- BRIEF
Continue the blog post about anti-epileptic medication, exercise and eating, picking up after its final sentence.

Segment Start: DOCUMENT EXTRACT

I really need to just remember to eat if I'm going to keep up with any form of exercise.
High doses of anti-epileptic medication + increasing metabolism = overdosing/side effects.
Side effects generally involve me not being able to see properly (which idiot thought it was a good idea to have the eyes directly connected to the brain?) and generally feeling very hazy and scatter-brained. In short, I'm doped up and normally the only way to effectively get rid of it is to sleep it off (someone did explain to me why that is the case, but I have since forgotten) but going into what is pretty much a drug-induced hibernation does no good for my sleeping patterns. Which, in turn, makes my situation worse.

Segment End: DOCUMENT EXTRACT
Segment Start: EXTRACTED MATERIAL

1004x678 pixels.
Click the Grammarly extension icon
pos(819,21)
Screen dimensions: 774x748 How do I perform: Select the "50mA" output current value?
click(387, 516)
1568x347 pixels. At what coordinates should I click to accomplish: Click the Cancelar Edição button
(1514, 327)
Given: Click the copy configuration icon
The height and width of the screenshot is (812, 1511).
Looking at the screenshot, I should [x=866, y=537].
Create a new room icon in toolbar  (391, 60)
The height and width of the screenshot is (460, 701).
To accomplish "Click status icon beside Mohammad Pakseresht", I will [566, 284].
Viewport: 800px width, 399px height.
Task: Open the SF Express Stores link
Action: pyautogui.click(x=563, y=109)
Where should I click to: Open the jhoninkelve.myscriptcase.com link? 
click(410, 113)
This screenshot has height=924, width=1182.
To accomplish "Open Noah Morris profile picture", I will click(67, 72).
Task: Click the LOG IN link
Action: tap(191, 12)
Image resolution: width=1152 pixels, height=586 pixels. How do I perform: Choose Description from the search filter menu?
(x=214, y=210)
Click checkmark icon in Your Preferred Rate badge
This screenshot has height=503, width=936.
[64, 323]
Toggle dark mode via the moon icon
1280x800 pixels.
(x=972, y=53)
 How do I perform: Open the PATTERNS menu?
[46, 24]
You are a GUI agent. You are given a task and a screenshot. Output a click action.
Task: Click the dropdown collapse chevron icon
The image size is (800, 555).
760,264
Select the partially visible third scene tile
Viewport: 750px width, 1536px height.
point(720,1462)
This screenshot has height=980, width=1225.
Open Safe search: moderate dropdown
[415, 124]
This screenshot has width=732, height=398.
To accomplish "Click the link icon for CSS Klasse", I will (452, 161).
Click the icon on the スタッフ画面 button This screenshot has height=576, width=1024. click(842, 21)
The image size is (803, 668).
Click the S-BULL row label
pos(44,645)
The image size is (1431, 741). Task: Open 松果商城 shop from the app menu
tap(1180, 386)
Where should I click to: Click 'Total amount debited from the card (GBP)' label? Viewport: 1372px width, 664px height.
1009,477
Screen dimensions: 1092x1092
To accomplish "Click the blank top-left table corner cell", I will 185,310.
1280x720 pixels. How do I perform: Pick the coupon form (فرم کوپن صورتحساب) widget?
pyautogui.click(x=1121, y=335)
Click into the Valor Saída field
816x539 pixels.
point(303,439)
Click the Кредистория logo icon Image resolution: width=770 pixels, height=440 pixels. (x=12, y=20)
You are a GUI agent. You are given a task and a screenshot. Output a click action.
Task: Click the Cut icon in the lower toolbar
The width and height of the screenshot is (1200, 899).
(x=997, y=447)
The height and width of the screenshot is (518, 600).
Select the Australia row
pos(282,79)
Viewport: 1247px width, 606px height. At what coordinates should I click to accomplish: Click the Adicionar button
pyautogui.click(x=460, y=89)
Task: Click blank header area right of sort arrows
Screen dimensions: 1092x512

Segment End: EXTRACTED MATERIAL

- TASK OUTPUT
It really doesn't help that while I'm like this, though I can have a perfectly coherent and probably intelligent conversation with people online, I am absolutely useless offline because there are too many things to be distracted by. I'll go into the kitchen to get food (a sandwich, an apple, anything) and come out with a cup of coffee. And caffeine lowers the seizure threshold, so... well done, genius. I'd be having an easier time if I was on morphine. It would be easier if I was permanently scatter-brained/compus mentis rather then a messed up combination of both. I can't follow spoken conversation because I actually stop listening and then get confused when I try to pick it up again. I can't necessarily finish sentences because I get distracted by a random (and equally ridiculous) trail of thought that actually doesn't make sense when I try to voice it. Not because I can't articulate it, but because it was just absurd.
And because I can't see I seem to become almost entirely dependent on my hearing and everything sounds like someone just turned the volume up to eleven.